Australia lagging as GM industry grows
Thursday, 19 August, 2004
One of the founders of Australia’s leading private wheat-breeding company has delivered a bleak prognosis for the commercial future of GM crops in Australia.
Speaking at the recent BioFestival conference on agricultural biotechnology in Melbourne, Dr Ian Edwards, ex-CEO of Perth-based GrainBiotech, warned that the state moratoriums on new GM crops across southern Australia were already having a serious impact on Australian agriculture’s future.
The area planted with GM crops worldwide was still expanding at a double-digit rate and would reach 70 to 75 million hectares by the end of 2004, in what Edwards described as “one of the most rapid and dramatic uptakes of a new technology in history”.
Much of the expansion is occurring in developing nations like India, China, South Africa and Brazil. South Africa, which is growing GM cotton and maize, already had four times Australia’s area of GM crops.
“GM has fundamentally changed the way we look at crops,” Edwards said. “Previously, we were very much commodity-based, but people are now thinking about end-user traits in second- and third generation GM crops.”
Edwards said Australia has the most rigorous regulatory system in the world for GM crops, and the national GM watchdog, the Office of the Gene Technology Regulator (OGTR) has granted 34 licenses for field testing of GM crops.
The OGTR had investigated the release of seven varieties of GM canola and concluded that they pose no greater risk to human health, safety and the environment than non-GM canola.
But GM cotton, first planted in Australia in 1996, is still the only GM field crop in commercial production in Australia.
While the OGTR has approved commercial production of herbicide-tolerant GM canolas, the five southern states – Western Australia South Australia, NSW, Victoria and Tasmania – have either imposed moratoriums on canola, or declared themselves GM-free.
This was despite a 2002 report by the Commonwealth Productivity Commission which concluded GM crops had the potential to make agriculture in Australia more sustainable, and to expand the nation’s range of agricultural products.
Australia had built an entire non-GM canola industry based on the herbicide triazine, now banned in Europe because it contaminates groundwater, while foregoing the opportunity to establish an industry based on much safer herbicides.
“Australian [agriculture] ministers haven’t listened to the realities of the world, to the markets, and they have certainly not listened to the OGTR,” Edwards said.
“Who have they listened to?
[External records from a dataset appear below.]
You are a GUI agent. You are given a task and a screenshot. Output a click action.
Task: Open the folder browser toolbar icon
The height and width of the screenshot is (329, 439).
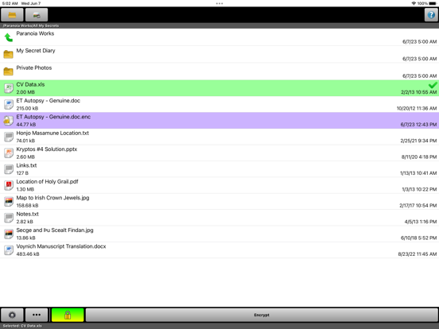12,15
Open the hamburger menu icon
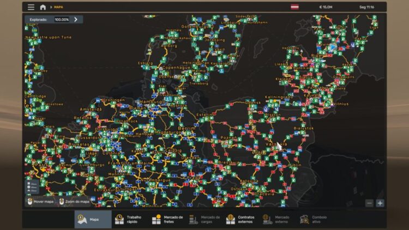This screenshot has height=230, width=409. 31,7
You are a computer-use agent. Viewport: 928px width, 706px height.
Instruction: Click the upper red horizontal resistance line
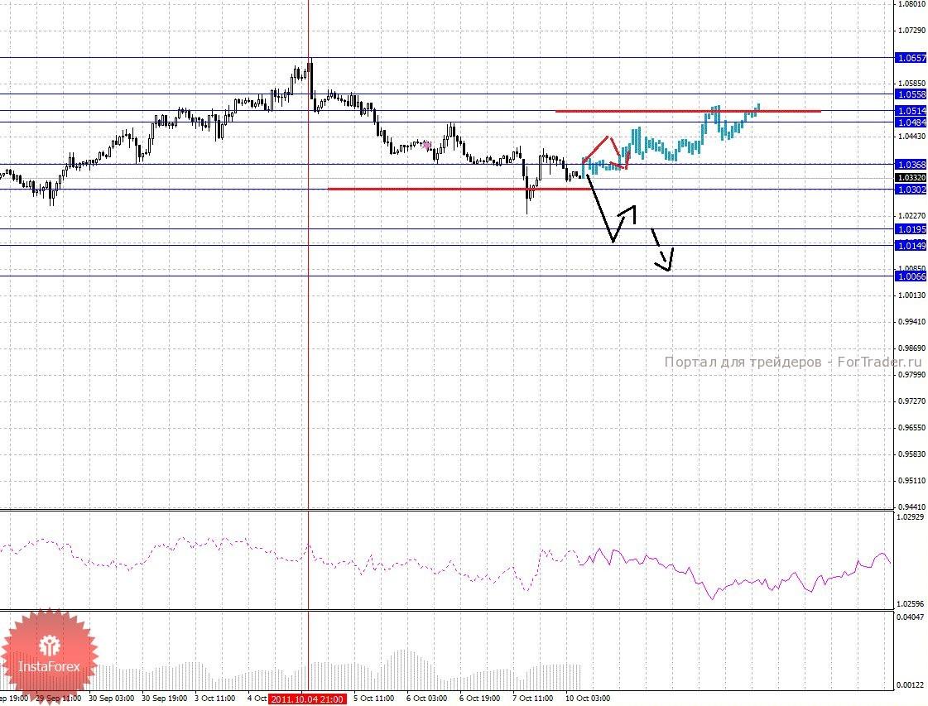tap(688, 111)
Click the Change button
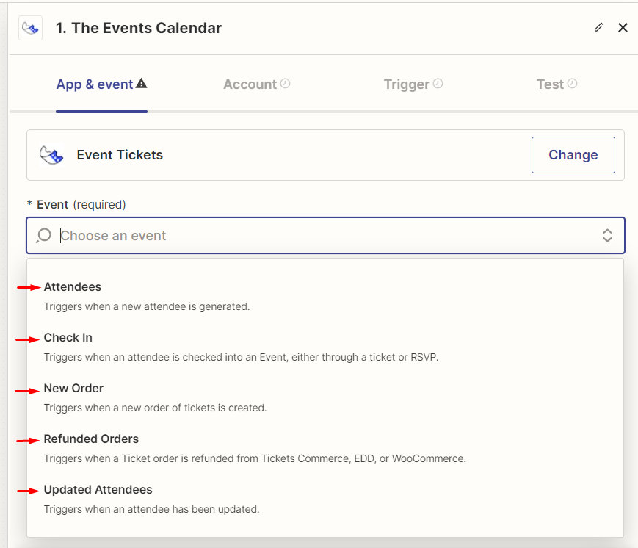This screenshot has width=638, height=548. click(x=573, y=155)
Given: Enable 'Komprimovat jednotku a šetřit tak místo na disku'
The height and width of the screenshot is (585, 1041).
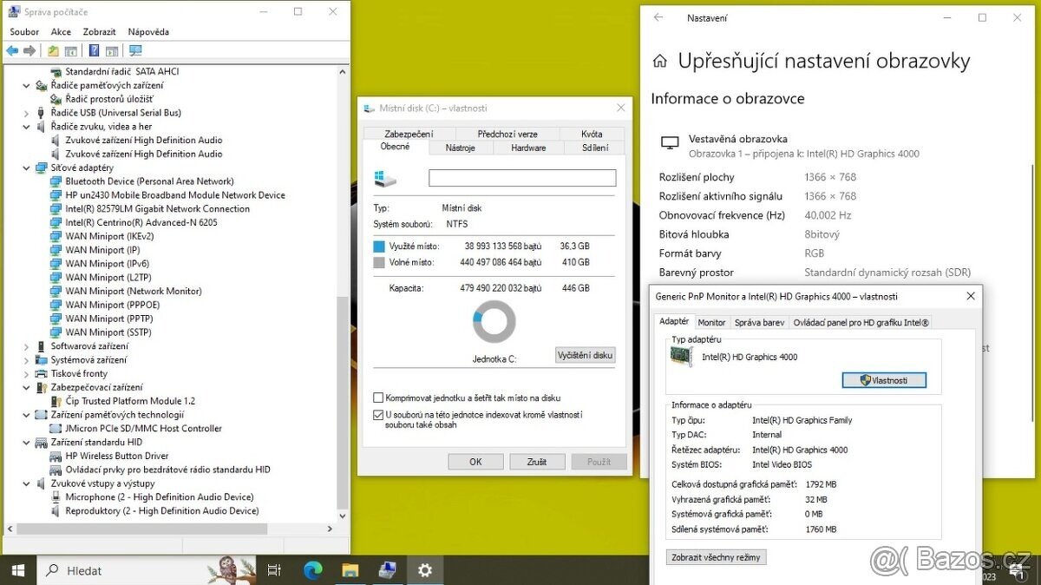Looking at the screenshot, I should coord(378,398).
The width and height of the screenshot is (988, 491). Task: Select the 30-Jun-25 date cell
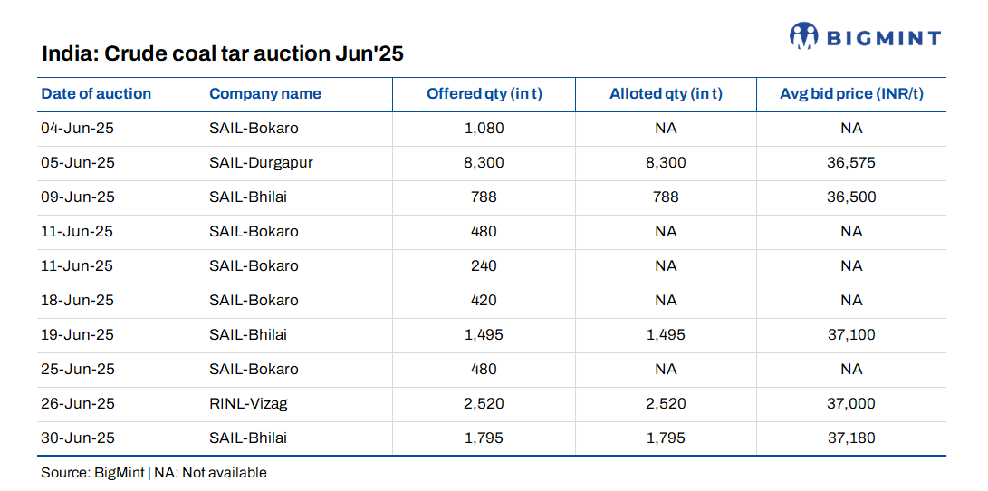coord(77,438)
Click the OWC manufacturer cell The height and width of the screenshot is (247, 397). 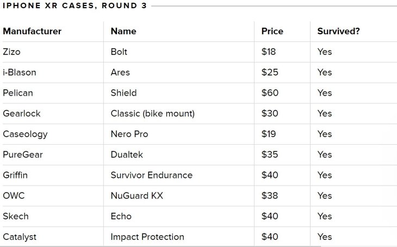(14, 196)
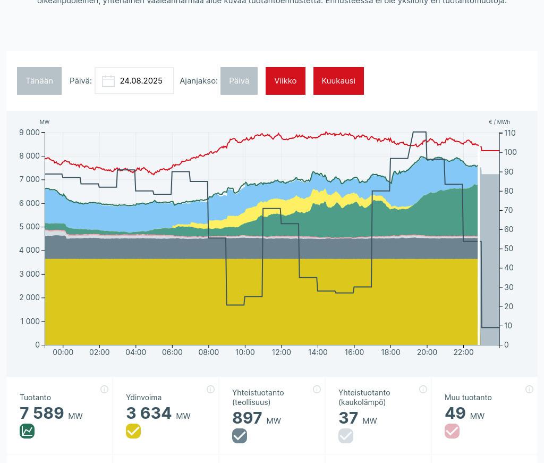The height and width of the screenshot is (463, 544).
Task: Click the calendar icon in date field
Action: tap(108, 81)
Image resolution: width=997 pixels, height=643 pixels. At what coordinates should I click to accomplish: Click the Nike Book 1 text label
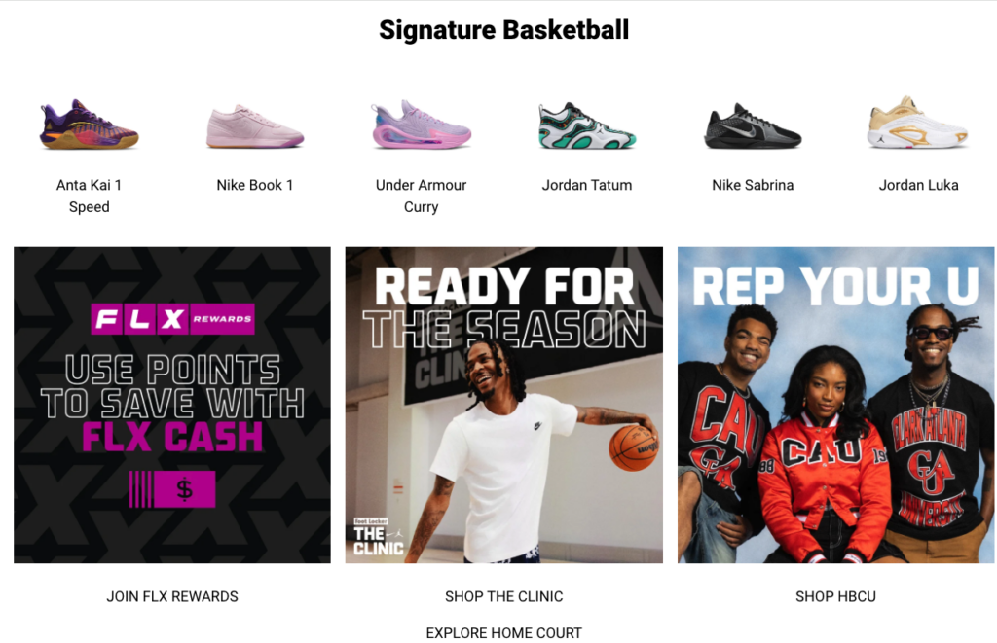[255, 185]
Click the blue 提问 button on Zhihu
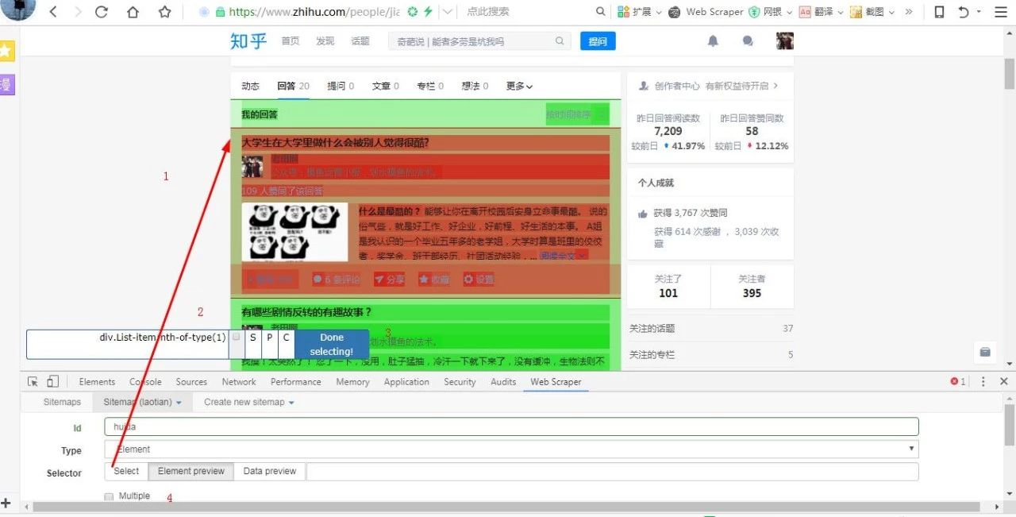 [x=598, y=41]
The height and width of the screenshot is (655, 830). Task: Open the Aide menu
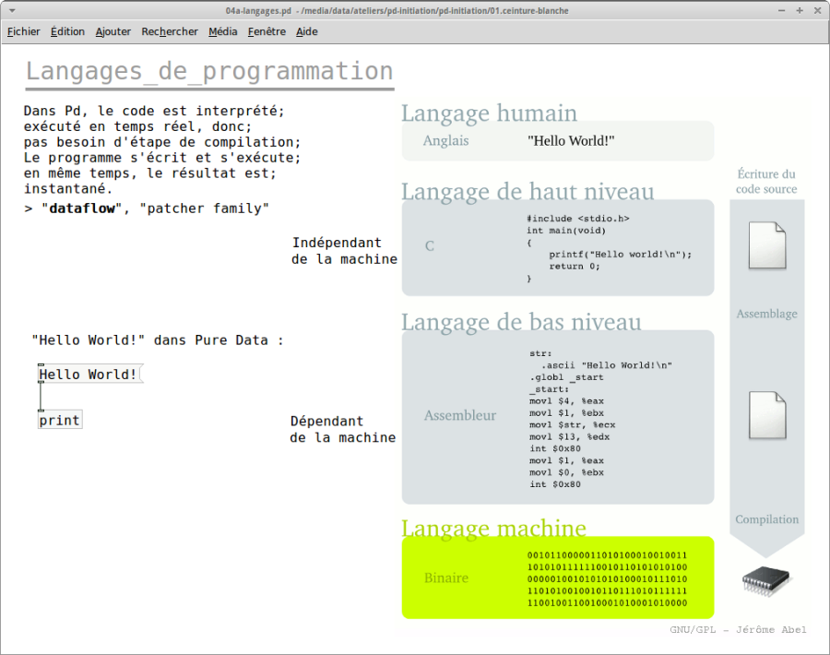pos(307,31)
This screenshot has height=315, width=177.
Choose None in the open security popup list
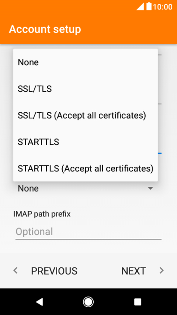[x=85, y=62]
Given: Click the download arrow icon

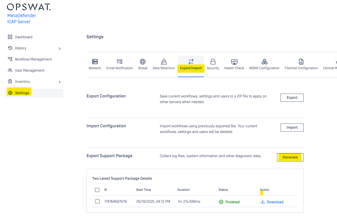Looking at the screenshot, I should pyautogui.click(x=263, y=202).
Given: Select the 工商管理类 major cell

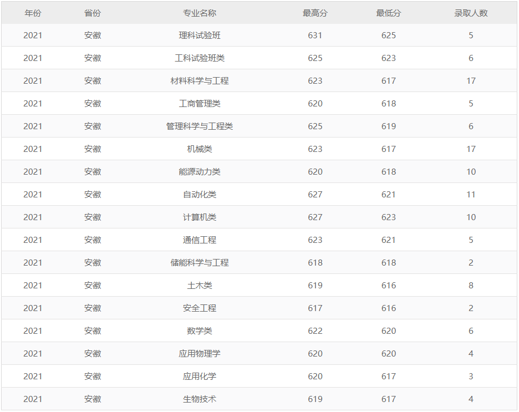Looking at the screenshot, I should click(200, 104).
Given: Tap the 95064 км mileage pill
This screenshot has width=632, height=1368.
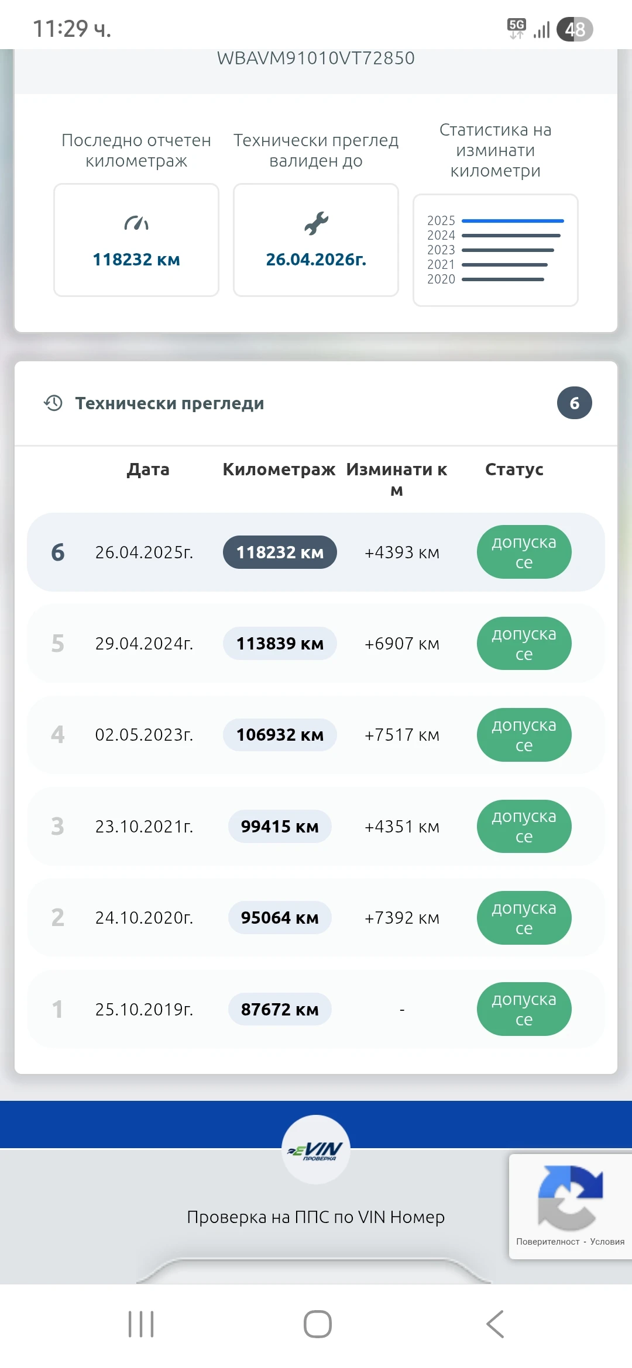Looking at the screenshot, I should pyautogui.click(x=280, y=918).
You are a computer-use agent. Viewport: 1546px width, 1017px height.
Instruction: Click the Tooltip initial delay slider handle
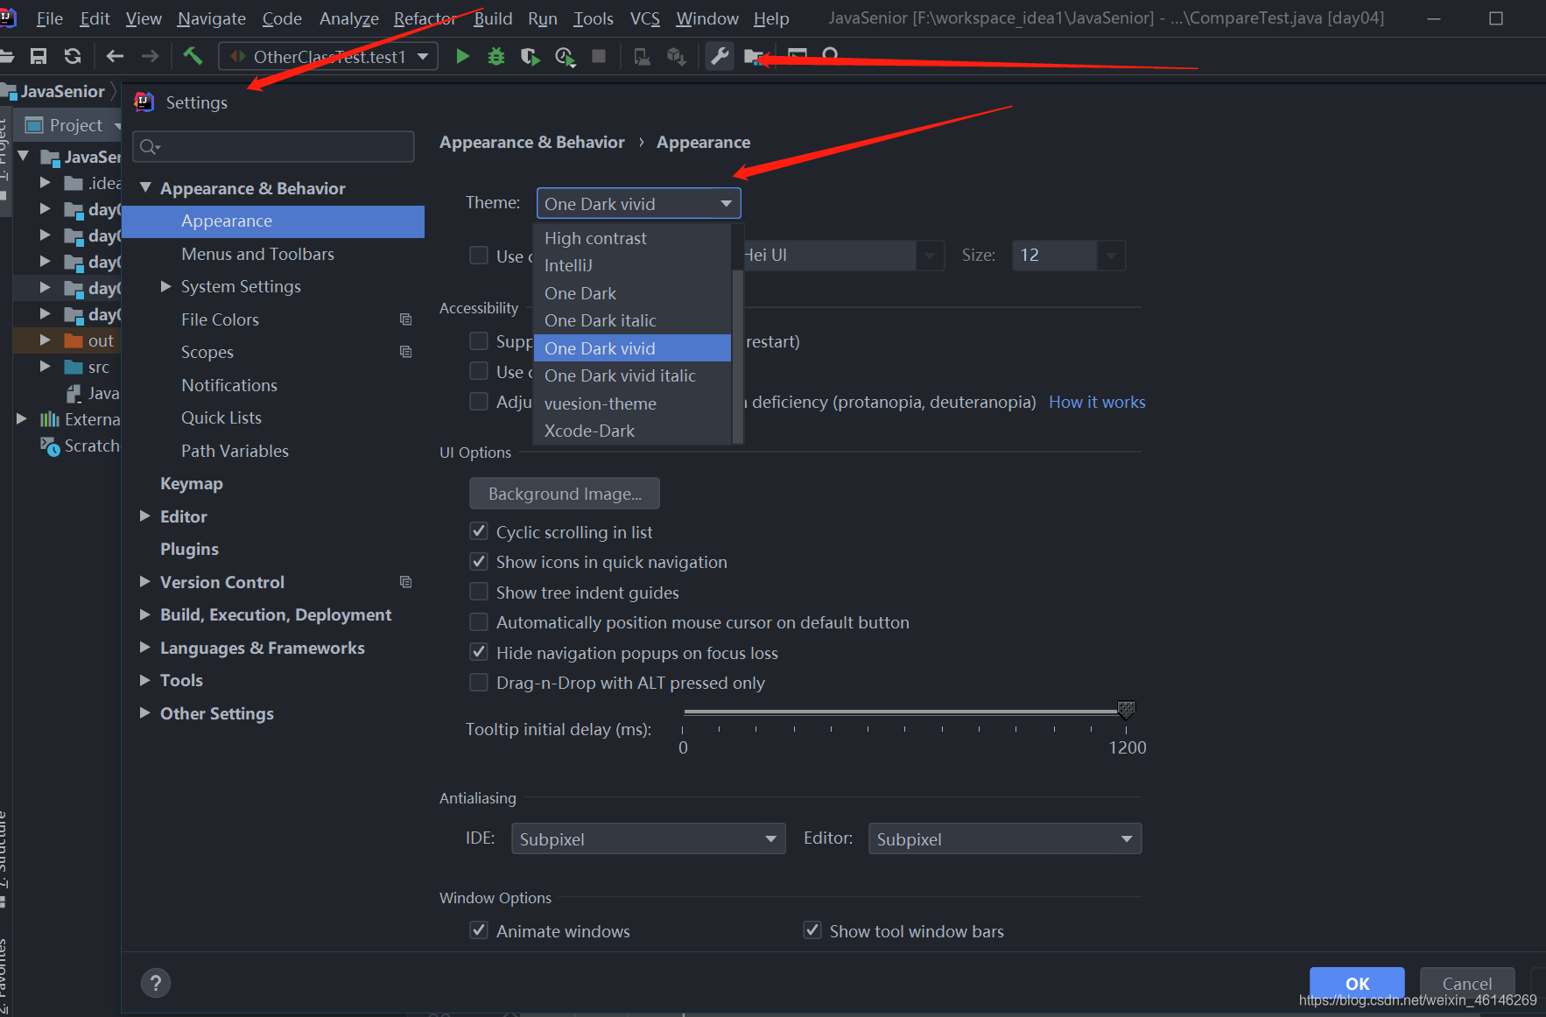pos(1127,710)
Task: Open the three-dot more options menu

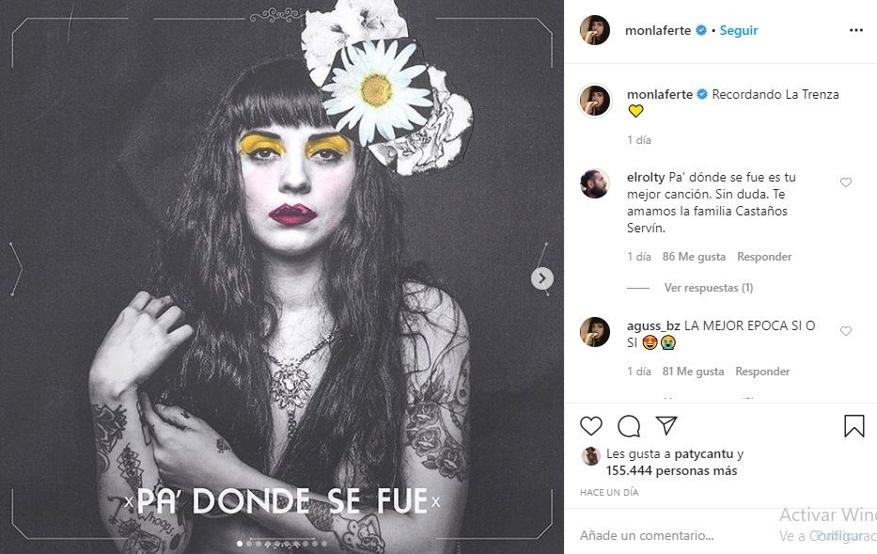Action: (x=855, y=30)
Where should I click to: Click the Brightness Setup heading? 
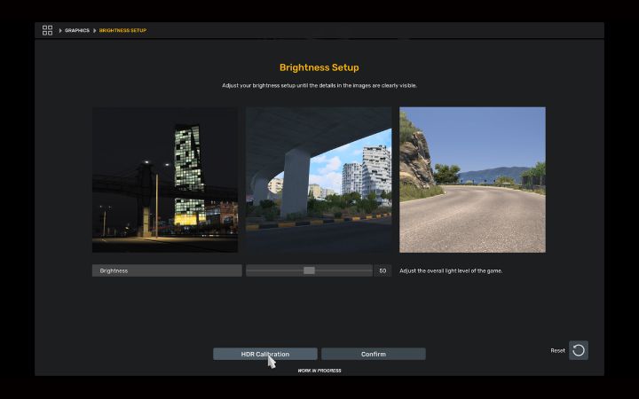[319, 67]
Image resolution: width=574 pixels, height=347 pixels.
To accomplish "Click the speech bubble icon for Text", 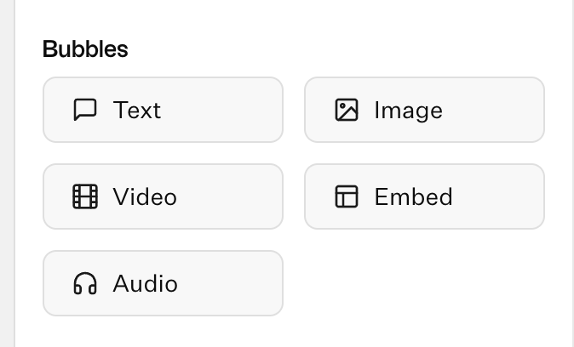I will tap(85, 110).
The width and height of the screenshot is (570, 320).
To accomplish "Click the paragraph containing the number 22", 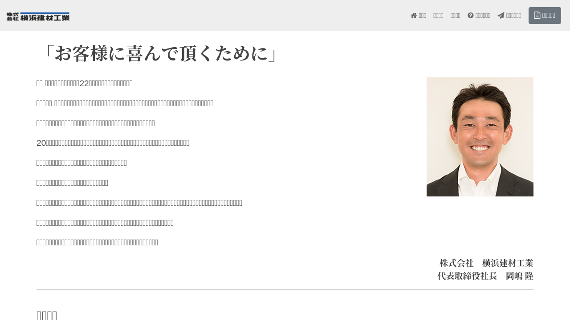I will coord(85,83).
I think we can guess.”
Edwards said the state moratoriums would force investors to consider the implications of further GM trait investments in crops with no assured commercial outcomes.
“The lack of consistency between the states in GM commercialisation makes international investment unlikely, and will adversely impact the environment,” he said.
“There is concern about the recruitment of new graduates into the agbiotech industry – there will be fewer jobs as companies put investment on hold.”
Edwards said it was a pity that critics of GM technology focused on the mechanism by which products were developed, instead of looking at the safety of the end-product.
He said Australia had a “moral responsibility” to develop and commercialise GM crops.
Edwards showed a map of the current area of agricultural soil lost to salinity in WA, and another projecting a fourfold increase by 2030.
“GrainBiotech has been testing a GM wheat that grows at 40 per cent of the concentration of seawater in the glasshouse, and we want to get it through the regulatory nightmare to test it next year,” he said.
Future opportunities for agbiotech companies to commercialise new GM crops, or new traits, would be limited by the cost of compliance with Australia’s stringent regulatory system.
Cotton, canola and wheat would remain key targets – in wheat, the improvements would be in the area of increased tolerance of salinity, drought and frost, and improved nutritional value.
Monsanto announced earlier this year it was withdrawing an application to grow the first GM wheat in North America – a variety carrying Monsanto’s Roundup Ready herbicide-tolerance gene.
Edwards said the acreage of spring wheat planted in the US was actually declining as more growers switched to growing GM soybeans, a more profitable crop.
He described Monsanto’s withdrawal, due to lack of grower support, and concerns about buyer resistance in GM-averse global markets, as a “temporary setback”.
Experiments with GM wheat predict a 14 to 16 per cent yield increase over conventional wheat due to improved weed control, and a 62 per cent reduction in dockage and cleaning costs because of reduced weed-seed contamination.
These savings translated to an increased profit of US$51 per hectare, greater than for GM soy. But wheat was lagging behind other GM grains and oilseeds because of its more complex genetics, the lower profits available from the sale of seed for a commodity crop.
Wheat was also lagging because of strong competition for biotech investment capital from corn, soybeans and canola.